## Text provided
Insights into Living Art- Part One

The following writing is a letter Rob wrote to a fellow artist and writer. He is responding to questions they asked about his art as part of their doctoral thesis project. In answering these interesting and thought provoking questions – many of which he had never been asked before – Rob gives greater insight and depth of meaning to his work and process of artistic creation.


For the past hour or so, I have been working on “canvas prep”. This will take me a few days and in a little while I will spend some more time with it… I thought that I would start a snail-mail to you that I will write on and off as I am working on art. This will probably seem quite random, but this is probably good – a little “art experience” for us to share!

Yes indeed, I most certainly do find your questions intriguing and interesting. Answering such questions is quite cool and I love-love-love engaging in thought-provoking dialectical discussions. Writing about myself without any prompting just seems rather boring. What we are doing is inspiring and motivational! – A shared collaborative Art Experience!


How do you get your materials? 

Short answer: any way that I can! There were times in the past when I had access to only a small amount of funds. I had to limit the amount of food and other commissary items that I bought so I could buy art supplies. For this – and other reasons – I have indeed had to adapt my practice.

## Data provided
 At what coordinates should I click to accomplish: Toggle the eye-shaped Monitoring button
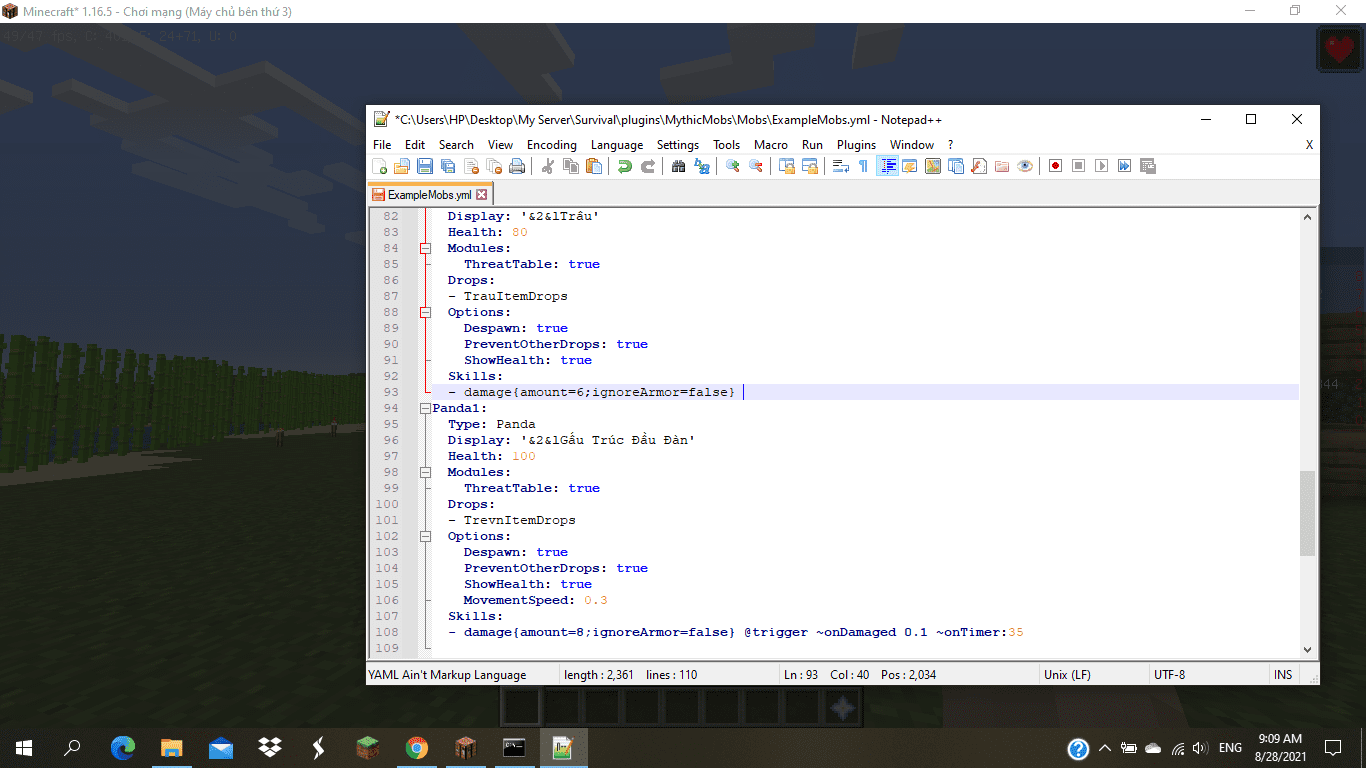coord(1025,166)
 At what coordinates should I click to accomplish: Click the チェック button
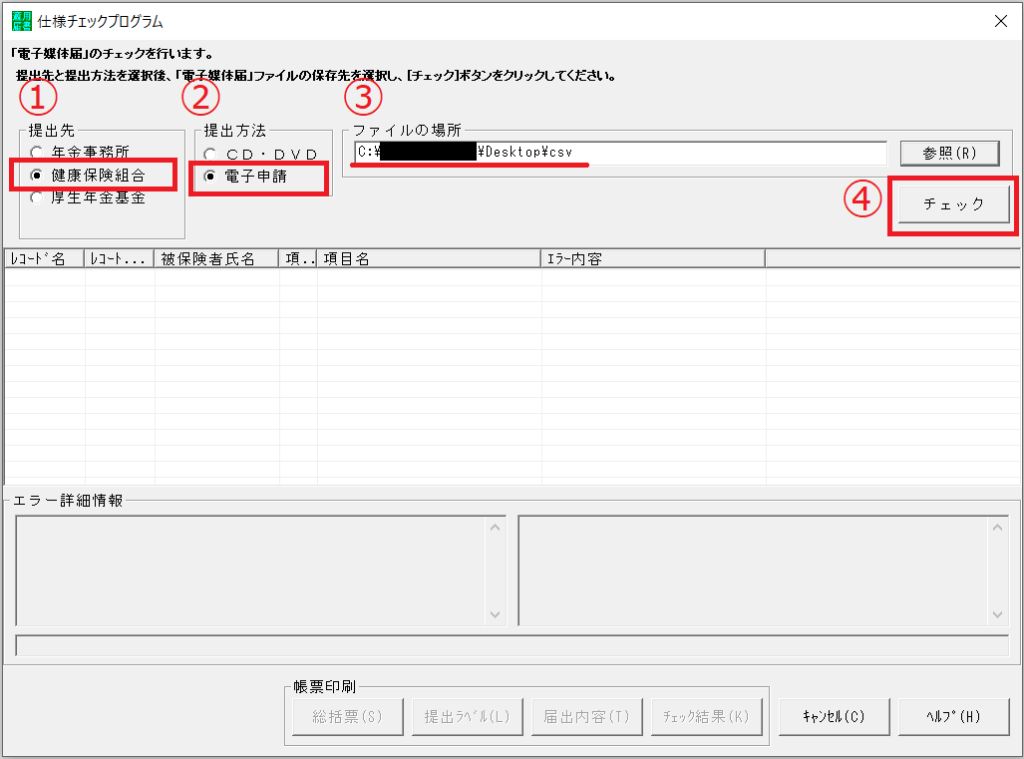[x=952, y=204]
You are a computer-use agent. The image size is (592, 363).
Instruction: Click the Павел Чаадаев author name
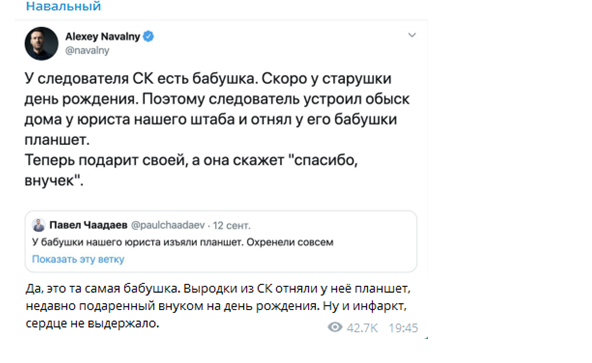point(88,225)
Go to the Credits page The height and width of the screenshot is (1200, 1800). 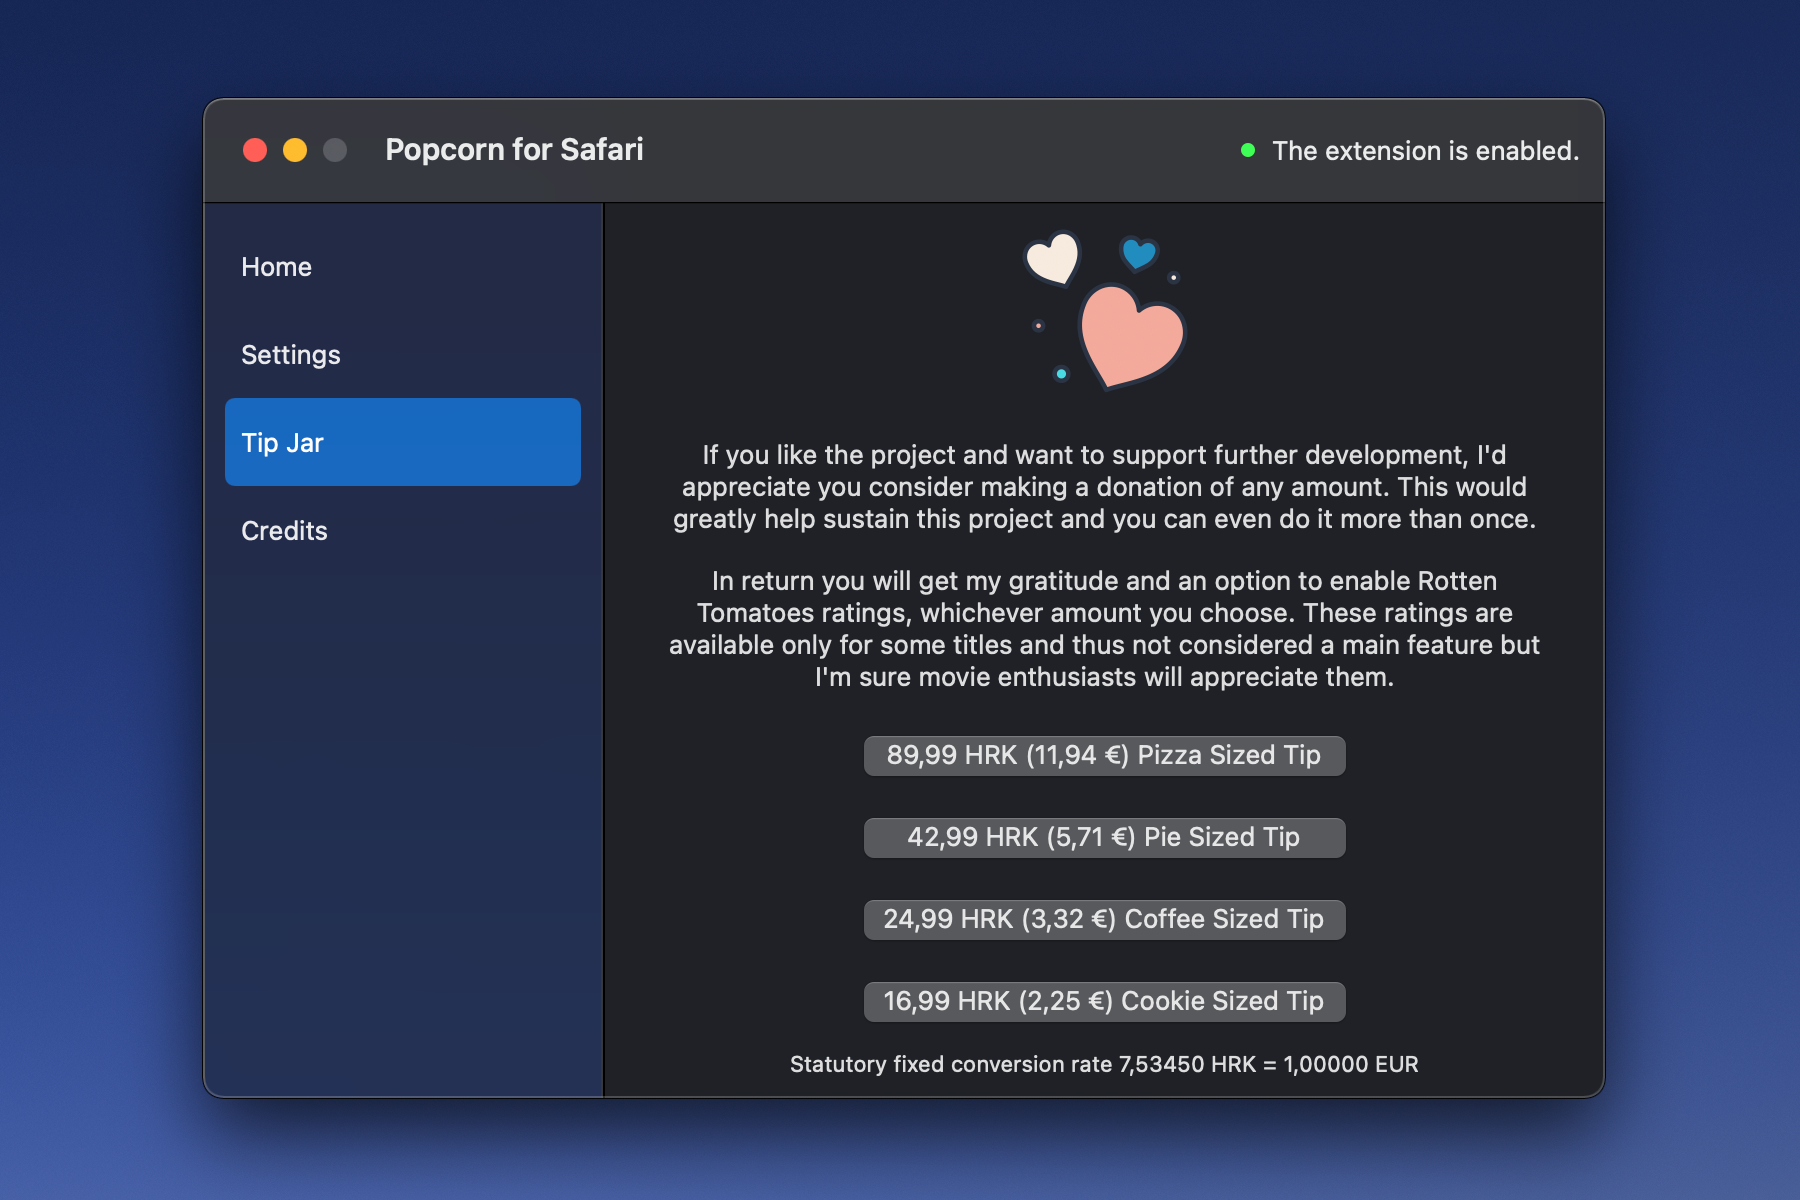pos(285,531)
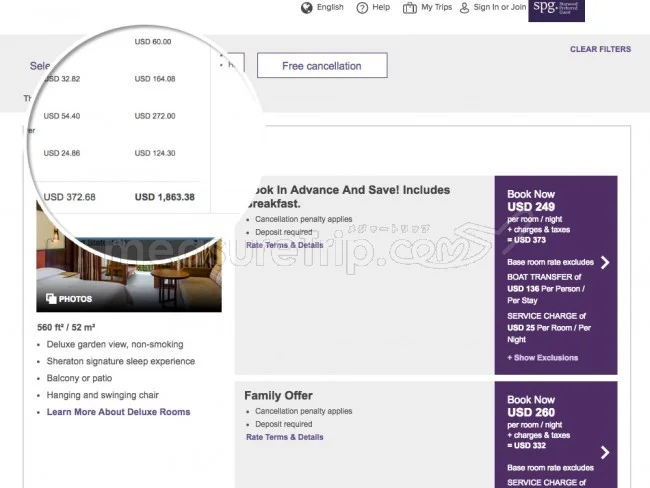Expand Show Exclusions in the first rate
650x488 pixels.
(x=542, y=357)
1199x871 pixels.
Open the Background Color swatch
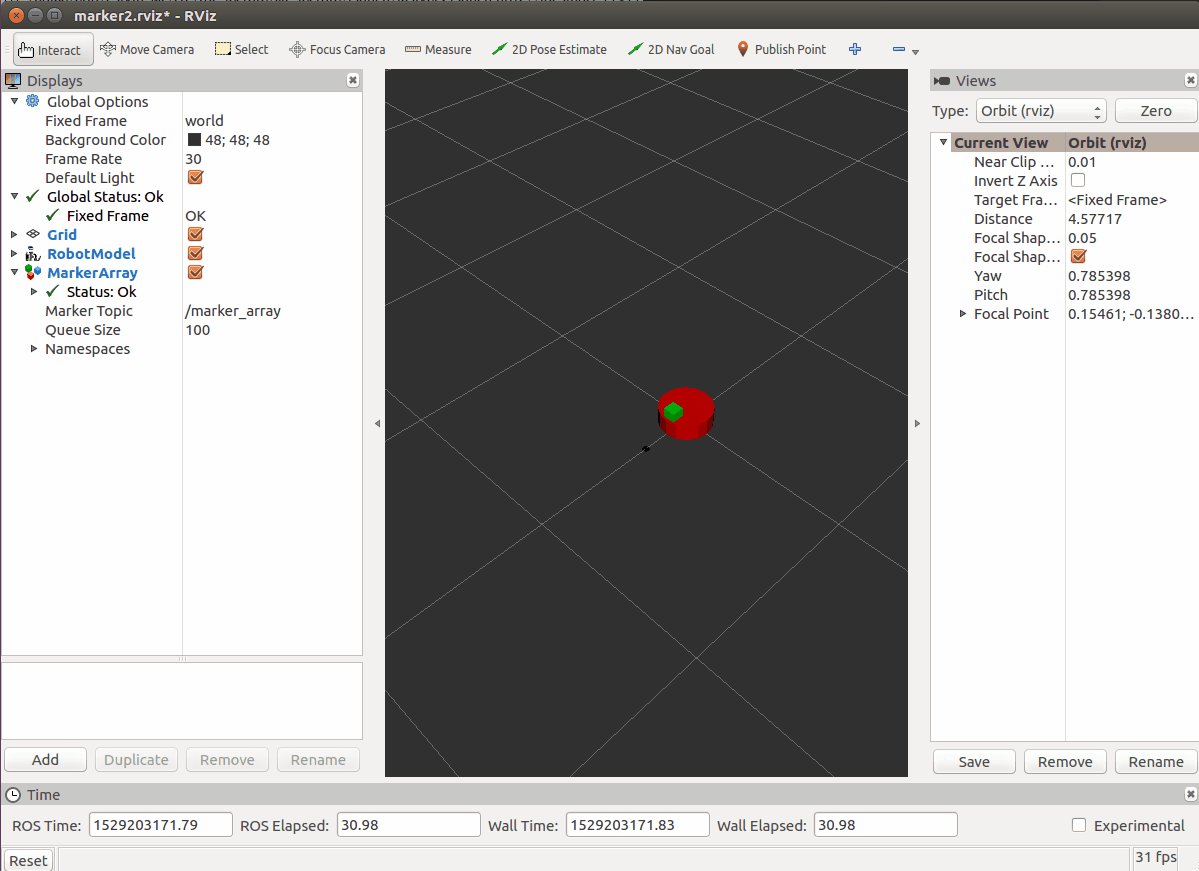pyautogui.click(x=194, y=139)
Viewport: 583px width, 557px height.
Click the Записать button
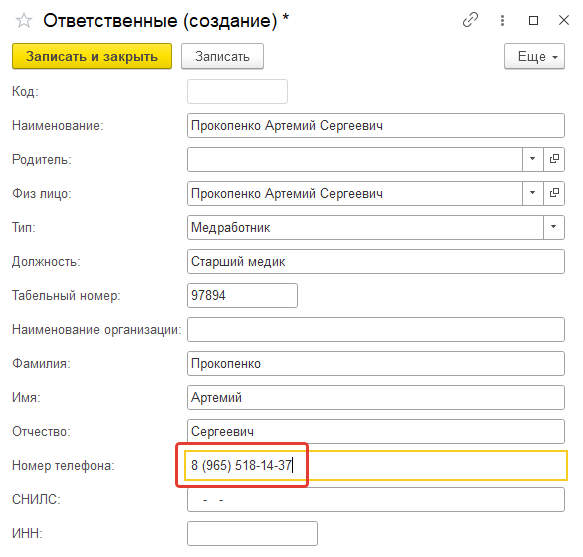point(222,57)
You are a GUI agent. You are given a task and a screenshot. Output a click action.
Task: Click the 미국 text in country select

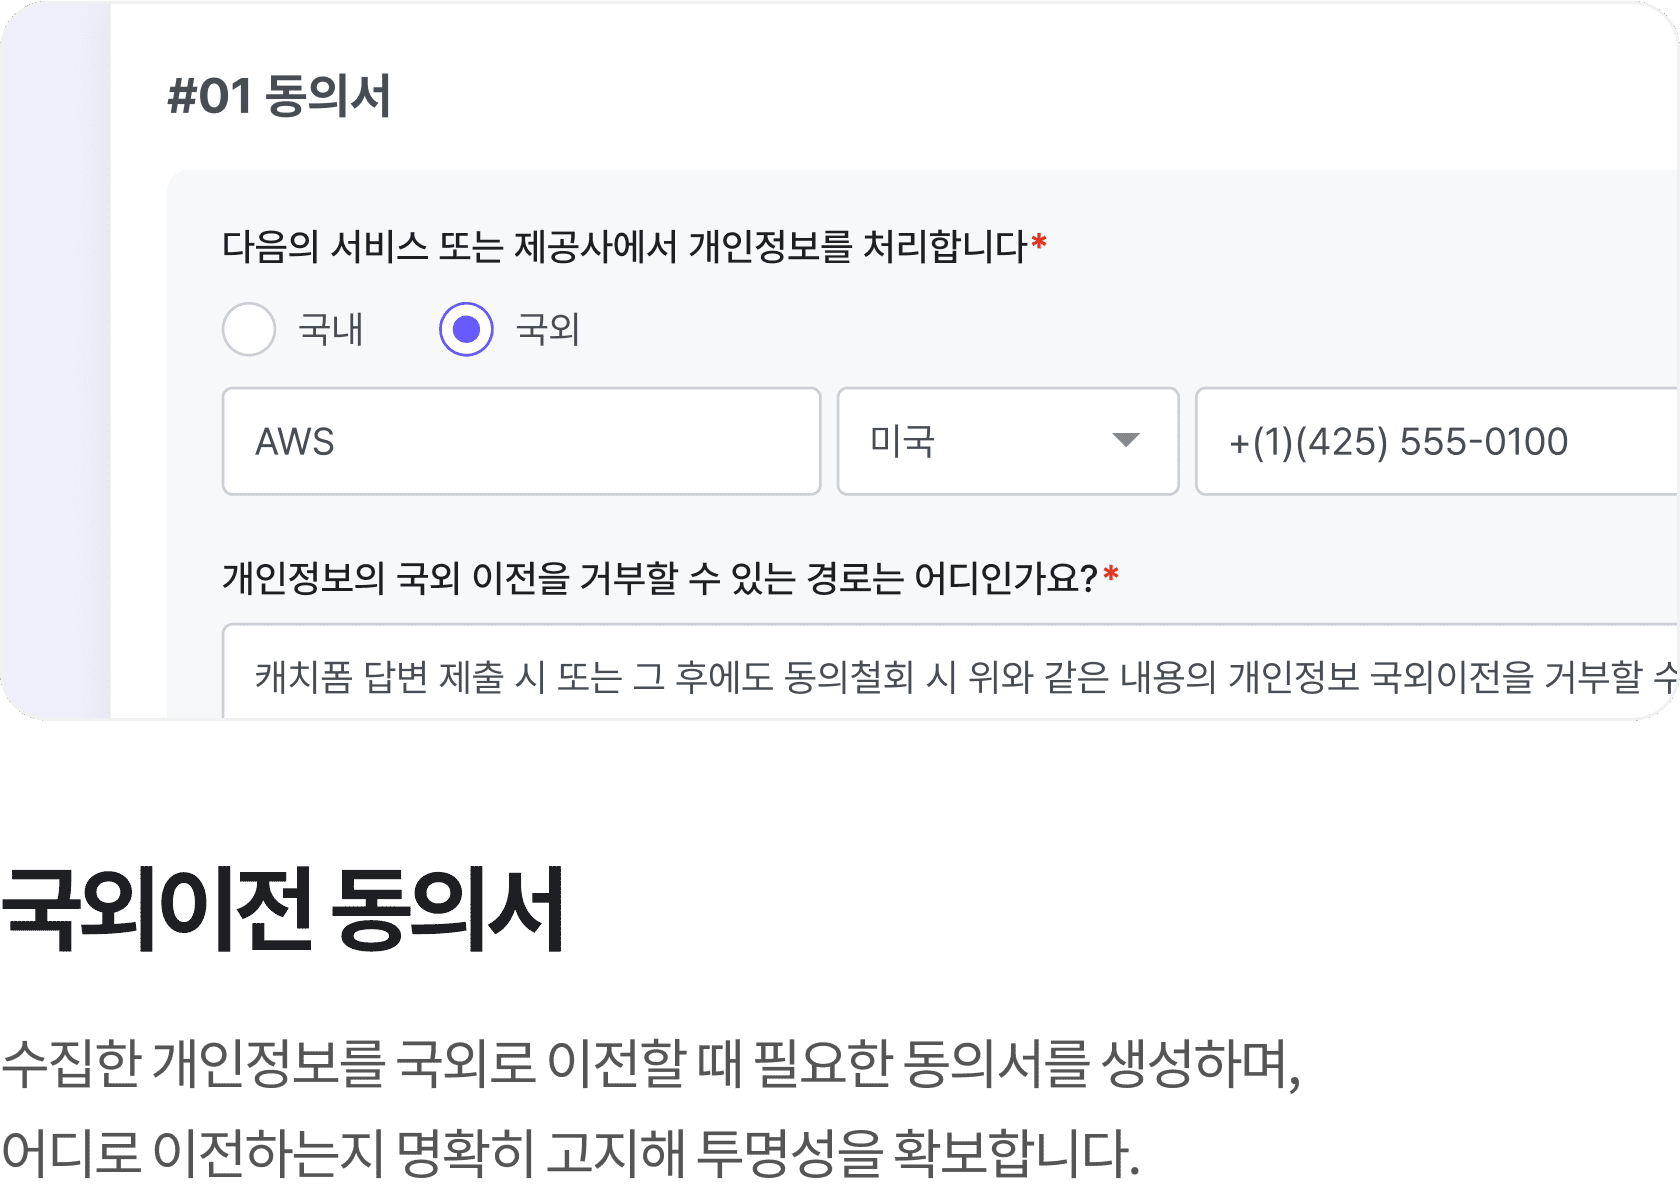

## To do
In the Living Art letter, why does Rob prefer answering the questions to writing about himself? Answer in one to three sentences. Answer using only the text; the material plays no part.

## Written solution
Rob says that writing about himself without any prompting seems rather boring. Answering the questions, by contrast, is inspiring and motivational, a shared collaborative art experience.